Back at the house, the Brits once again discuss how they need to get it together and make this a real competition. Sophie says calmly, "We need to psych them out." A girl after my own heart! Am I the only one who enjoys Sophie? In any case, the Brits realize that a bunch of the Americans wound up having very similar makeovers. We cut to Sophie telling Eboni that the Americans have to work harder against each other, because they all have the same hair. If there were three girls with pink hair, for example, Sophie says she'd be worried. Alisha adds that Eboni, Kyle and Mariah all have long straight hair with bangs, and that she thinks one of those three bitches is leaving. Eboni's worried look is exacerbated by the GIANT BURN on her cheek. When she first started crying about the curling iron thing it may have seemed over the top, but then you see the baby-fist-shaped mark on her cheek and wonder if Bankable Productions is going to pay for her reconstructive surgery. But back to the issue at hand. I'd say this psych-out is merely a valid observation. The British bitches are totally right!

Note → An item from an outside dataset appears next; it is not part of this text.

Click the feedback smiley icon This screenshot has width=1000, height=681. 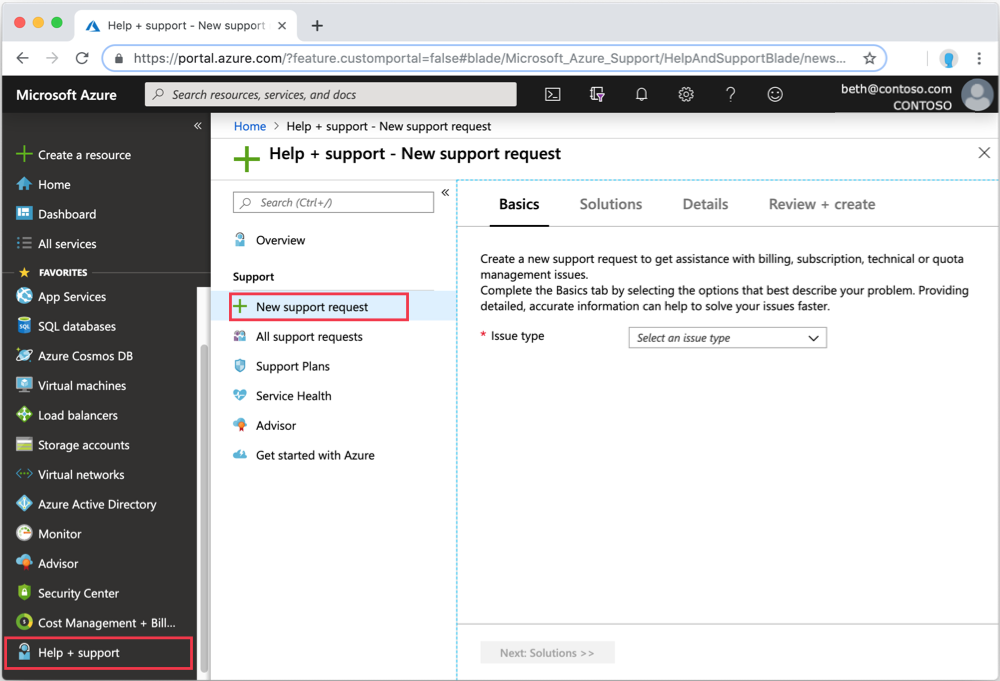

And then, it's time for what is perhaps the worst challenge to ever grace our screen. There are two tables set up - one for the US, and one for the UK. Each is covered in nasty food native to its respective country, and there is a note from Nigel saying the US girls have to eat the UK food and vice versa. Some of the food is actually pretty normal, like peanut butter or corn on the cob. Is there really no peanut butter in Britain? That is madness. But then there's, like, pickled pig's feet and I think a big block of Spam. On the British side, there are delicacies such as blood pudding and haggis and something called cockles. The worst part about all this is that it doesn't seem like there's even a prize, other than explosive diarrhea.
The challenge begins, and we are awash in gagging sounds. On the subject of pig's feet, Alisha tells us that you might as well chop off your own foot and eat it, given what pigs walk around in all day. Sophie says that US local food is disgusting, while eating an ear of corn. Okay that's madness because corn on the cob is delicious. Somebody show her how to slather butter and salt on that shit! Eboni feels similarly about the British food as she licks a giant glob of Marmite off of a plate. Aren't you supposed to put that on toast? Sophie describes a giant plate of meaty something that sort of looks like pulled pork but I think is something much more foul as smelling like, "A sweaty fat man who'd, like, done a poo." That should be the tag line for this season. Top Model British Invasion: Like a sweaty fat man who'd done a poo. Alisha tells us that the American team made plus-sized Seymone be a tank for them. Sophie is similarly incredulous as she describes how Seymone demolished almost a whole thing of haggis. Sophie tries to do her a good turn by trying to tell her exactly what's in haggis, and that people have died from eating it. Cut to Seymone with her cheeks full like a chipmunk. The Brits add that Ashley is from Scotland and even she doesn't eat it. Seymone just keeps cramming it down, albeit with tears in her eyes. That has to be, like, three pounds of haggis. Thanks in great part to Seymone's efforts, the Americans win this completely useless and prize-free challenge. Celebrate good times, and then purge.